> [TRECHO]
========

Quase nasci assistindo a uma peça teatral. Quando minha mãe, Maria, e meu pai, Jair, estavam saindo de casa, a parteira, D. Antônia, que era vizinha, alertou: “Cuidado, Maria, que essa criança vai nascer no circo!”
Naquele
tempo, os circos terminavam a função com uma peça teatral bem melodramática.
Talvez a voz alta dos atores tenha me atingido onde eu estava escondida e
despertado minha curiosidade para saber o que eles estariam fazendo... Isso
deve ter me apressado a resolver a situação. Mas não nasci no circo, como
predissera a boa senhora, e sim em minha casa, poucas horas depois, (não acredito em horóscopos, mas vá lá...) quando
a esplêndida constelação do Escorpião era atravessada pelo Zodíaco e também
estava ascendente, foi que abri os olhos para
este espetacular teatro que é a vida. Duplamente “escorpião”, logo eu que tenho
pavor desse animalzinho...
A
minha infância foi impregnada de arte teatral, pois meus pais não perdiam as
peças que eram encenadas na cidade e eu, desde bem pequenininha, os
acompanhava. Naquela época aqui se apresentavam as grandes companhias do Rio de
Janeiro, como a do famoso Procópio Ferreira, sempre acompanhado da linda filha
Bibi. Também o teatro local era muito forte, com atores de excelente qualidade.
Eu usufruía isso com prazer.
Aos
seis anos, quando cursava o Jardim da Infância no Colégio “Nossa Senhora de
Nazaré”, a minha professora, Didi Ramos, era um verdadeiro prodígio e sabia
fazer teatrinhos como ninguém. Suas festas eram preciosas! Na peça “A Gata
Borralheira”, eu fui a madrasta e houve comentários de ter sido muito realista,
castigando de verdade – coitadinha! - a minha linda enteada, a saudosa lourinha
Liège Giacomini.

========

> [DADOS FORNECIDOS]
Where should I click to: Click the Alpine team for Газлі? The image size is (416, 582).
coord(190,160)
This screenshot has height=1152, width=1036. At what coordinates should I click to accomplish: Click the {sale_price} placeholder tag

========

> [QUESTÕES PROPOSTAS]
[1] Transcreva a parte do trecho que começa em "Eu usufruía isso" e termina em "Liège Giacomini.".
[2] Responda, com base no trecho:
(a) Como se chamava a parteira que fez o alerta a Maria?
(b) Que papel coube a quem narra na peça “A Gata Borralheira”?
(c) Quem sempre acompanhava Procópio Ferreira?
As linhas não têm nenhuma relação com o trecho.

> [RESPOSTAS ESCRITAS]
[1]
Eu usufruía isso com prazer.
Aos
seis anos, quando cursava o Jardim da Infância no Colégio “Nossa Senhora de
Nazaré”, a minha professora, Didi Ramos, era um verdadeiro prodígio e sabia
fazer teatrinhos como ninguém. Suas festas eram preciosas! Na peça “A Gata
Borralheira”, eu fui a madrasta e houve comentários de ter sido muito realista,
castigando de verdade – coitadinha! - a minha linda enteada, a saudosa lourinha
Liège Giacomini.

[2]
(a) D. Antônia.
(b) O da madrasta.
(c) A filha, Bibi.